Most of the research that the Foundation supported in our first 40 years centered around preventive mental health research and evaluation for children and adolescents. Some grantees from that period included Dr. Benjamin Spock, Dr. Anna Freud, and Dr. Jane Goodall, whose work with chimpanzees briefly broadened the Foundation's scope beyond human development.
During the 1960s and 1970s, the Grant Foundation became one of the leading funders of research into the development of infants, itself a developing field.
For more information about the Foundation’s first fifty years, please see this detailed account
New Leaders, New Programs
The late 70s and early 80s saw a number of changes at the Foundation. In 1977, two years after the bankruptcy of the W. T. Grant chain of stores, the Grant Foundation broadened its name to the William T. Grant Foundation. In 1980, Robert Haggerty, M.D., began his 12-year tenure as president of the Foundation (1980-1992). Under Dr. Haggerty, the Foundation instituted the Faculty Scholars Program in 1981, as a response to sharp cuts in the federal funding of social science research and the declining interest in science research careers. Dr. Haggerty did not want to lose a generation of potential scholars. The Faculty Scholars Program (now called the William T. Grant Scholars Program) has supported and enhanced the careers of more than 130 early-career scholars, helping them to become leaders in their respective fields. Its original purpose was to support "promising scholars," who were doing research in the field of stress and coping, which formed the core focus of the Foundation's programming during Dr. Haggerty's tenure.
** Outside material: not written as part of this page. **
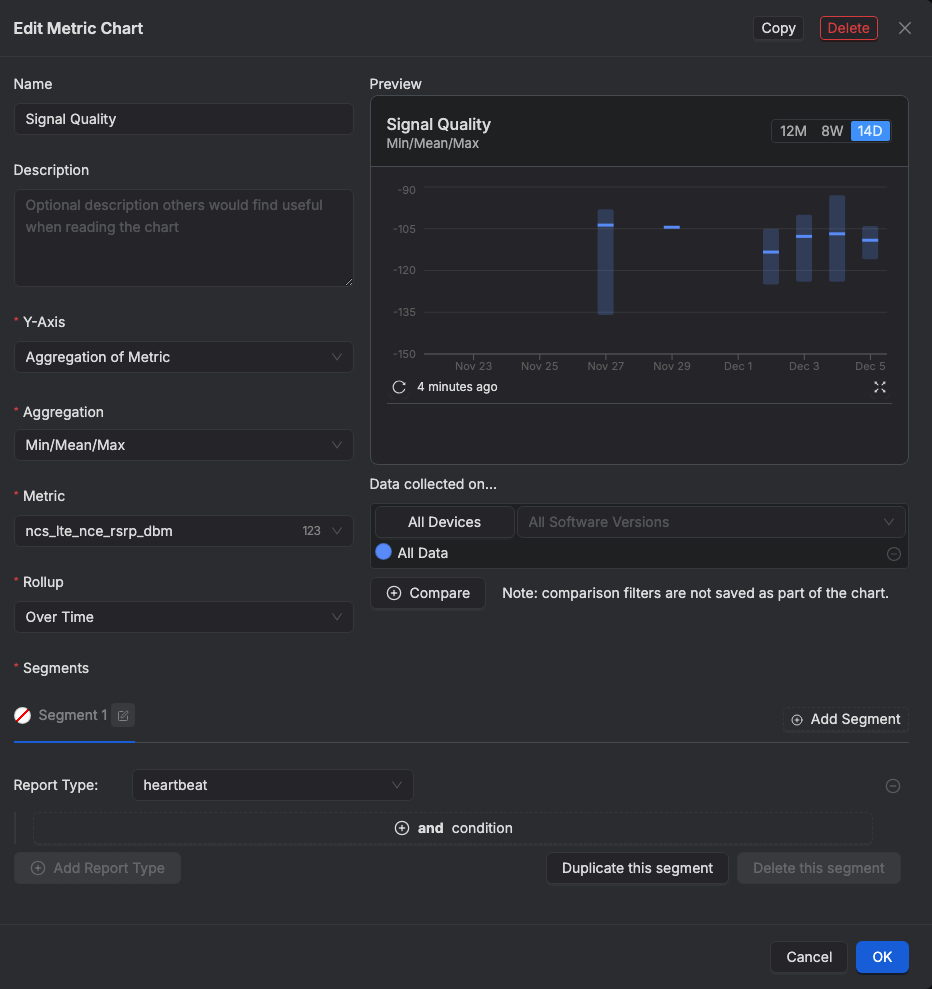Open the Y-Axis dropdown

(x=183, y=357)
The Foundation's focus on stress and coping, a field in which Dr. Haggerty had been a pioneer, led to an emphasis on youth transitions, notably the transition from puberty to adolescence, and the transition from school to work, particularly for students who did not pursue higher education.
In 1986, the Foundation established "Youth and America's Future: The William T. Grant Foundation Commission on Work, Family, and Citizenship." The Commission reported that 20 million young people between the ages of 16 and 24 would not be attending college, and that although many of these young people were living independently, a significant percentage were living in poverty. The main findings of the Commission were published as "Non-College Youth in America" and "Pathways to Success for America's Youth and Young Families," and were distributed widely as "The Forgotten Half."
When Dr. Haggerty retired as president in 1992, Beatrix ("Betty") Hamburg, M.D., moved from her role as a long-standing Foundation trustee to lead the Foundation into the last decade of the 20th century (1992-98). Her vision for the Foundation followed in the tradition of the Foundation's mission, and continued the focus on the "forgotten half" of underserved American youth. Under Dr. Hamburg, the Foundation also emphasized funding research on the prevention of youth violence in schools, as well as systems of dealing with young offenders.
The Foundation in the 21st Century
Upon Dr. Hamburg's retirement from the Foundation in September 1998, Karen Hein, M.D., was chosen as the Foundation's next president. Under Dr. Hein, a specialist in health policy, adolescent health and HIV/AIDS, and health program development, the Foundation shifted to a new focus on positive aspects of youth development.
Under Dr. Hein's leadership, the Foundation launched a strategic communications program to stress the importance of evidence-based youth development research. Additionally, it began to encourage and enable leaders in academia, policy, advocacy, and media to recognize and support the qualities and conditions necessary for American youth to thrive.
In July 2003, Karen Hein retired as president and Senior Vice President for Program, Robert C. Granger, Ed.D., was appointed to his new role as the Foundation's leader. As president, Dr. Granger has continued to hone the Foundation’s focus on high-quality empirical studies and bridging research, policy, and practice.